Research

Our long-term research interest is to decode the human genome. The recent research focus of my lab is on developing and applying computational and high-throughput experimental methods to understand the gene regulatory roles of non-coding genetic variants in different pathological conditions, including cancers and neurodegenerative diseases. Specifically, we focused on the computational method development for circulating cell-free DNA fragmentation and new biotechnology development for the joint profiling of multi-omics within the same single cells, which will eventually enable biomarker discovery for the early diagnosis and prognosis of many complex diseases.

Current Projects

Artificial intelligence for liquid biopsy

Circulating cell-free DNA (cfDNA) is released into the peripheral blood after cellular death and recycled every few minutes for up to 12 hours. The collection of cfDNA fragments represents a real-time in vivo snapshot of the genome from cells contributing to cfDNA. Interestingly, cfDNA is not randomly fragmented and has recently been associated with the epigenetic status within the cells. This suggests the possibility of computationally inferring the cellular epigenomes from cfDNA fragmentation. However, computational methods have yet to be developed to construct cellular epigenomes from cfDNA assays. Millions of cfDNA genomic sequencing datasets are generated in clinics every year. To leverage these cfDNA datasets and advance our understanding of the epigenomes and, thus, the function of non-coding regulatory elements, we are developing computational methods based on generative artificial intelligence approaches to reconstruct the cellular epigenomes and transcriptomes from a single cfDNA assay. Finally, we can identify meaningful biomarkers from cfDNA for the early diagnosis and prognosis of different cancers and many other complex diseases, such as neurodegenerative and neuroinflammation diseases.

Utilize cfDNA fragmentation pattern and AI to monitor the gene regulation within the cells during the disease initiation and progression.

Single-cell & single-molecule multi-omic technology to decode genome

Epigenetic modifications, including DNA methylation, histone modifications, and three-dimensional (3D) genome topology, combine with genetic content to determine the mammalian transcriptional factor (TF) binding and, thus, gene regulation.

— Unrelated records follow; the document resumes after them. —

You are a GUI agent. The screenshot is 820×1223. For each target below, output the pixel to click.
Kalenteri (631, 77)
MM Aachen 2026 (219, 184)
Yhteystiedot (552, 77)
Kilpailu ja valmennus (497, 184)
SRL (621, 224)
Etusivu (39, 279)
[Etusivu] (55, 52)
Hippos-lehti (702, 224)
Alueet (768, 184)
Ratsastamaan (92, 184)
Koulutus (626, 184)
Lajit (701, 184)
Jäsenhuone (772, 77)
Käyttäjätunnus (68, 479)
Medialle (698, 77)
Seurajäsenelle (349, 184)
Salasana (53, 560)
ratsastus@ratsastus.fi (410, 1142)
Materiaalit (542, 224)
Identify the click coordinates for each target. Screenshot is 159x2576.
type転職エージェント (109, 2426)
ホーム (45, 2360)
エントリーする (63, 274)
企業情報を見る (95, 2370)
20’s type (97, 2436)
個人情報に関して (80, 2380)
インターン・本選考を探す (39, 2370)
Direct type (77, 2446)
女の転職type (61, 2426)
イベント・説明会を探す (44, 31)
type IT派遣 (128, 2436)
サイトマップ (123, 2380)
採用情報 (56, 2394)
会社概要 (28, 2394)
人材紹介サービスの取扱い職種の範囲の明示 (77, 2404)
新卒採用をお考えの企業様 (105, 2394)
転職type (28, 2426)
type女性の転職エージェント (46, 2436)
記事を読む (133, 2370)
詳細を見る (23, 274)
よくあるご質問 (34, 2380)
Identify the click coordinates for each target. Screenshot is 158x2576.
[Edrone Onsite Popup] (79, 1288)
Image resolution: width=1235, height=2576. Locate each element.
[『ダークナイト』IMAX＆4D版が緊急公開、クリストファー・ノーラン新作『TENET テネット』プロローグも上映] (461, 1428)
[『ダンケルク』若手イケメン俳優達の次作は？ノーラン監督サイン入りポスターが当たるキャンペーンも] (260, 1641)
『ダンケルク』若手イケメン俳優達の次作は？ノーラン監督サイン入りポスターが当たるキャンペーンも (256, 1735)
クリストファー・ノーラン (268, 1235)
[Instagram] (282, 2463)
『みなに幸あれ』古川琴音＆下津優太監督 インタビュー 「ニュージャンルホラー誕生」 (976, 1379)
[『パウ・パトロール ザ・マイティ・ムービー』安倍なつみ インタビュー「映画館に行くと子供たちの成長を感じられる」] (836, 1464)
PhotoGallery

However, gene activation or repression potential cannot be entirely predicted by looking at a single molecular measurement. Accurate predictive models require multiple molecular measurements simultaneously. We are currently limited by the number of simultaneous measurements we can perform in a single cell. In addition, the interactions between different epigenetic marks and their effects on gene expression are currently studied either in homogenous cultured cells or bulk tissues that average the readout. The study of interactions between different cell-type-specific epigenetic marks and gene expression in heterogeneous tissues at the single cell level is still in its infancy. We have developed several technologies to simultaneously capture multiple molecular measurements in the same assay or single cells. We will continue to develop more powerful multi-omic technologies to dissect the regulatory roles of the non-coding regulatory elements in the genome and finally identify the therapeutic targets for human diseases.

Develop single-cell multi-omics technologies to understand the gene regulation and identify the therapeutic targets for human diseases

Funding

Our work is currently (and was previously) supported by NIH (R35GM147283, R56HG012360), NSF (ACCESS and XSEDE Resource Allocation Service), Bill & Melinda Gates Foundation (MOMI Ideas Award), and Northwestern University (Yaping Liu’s start-up).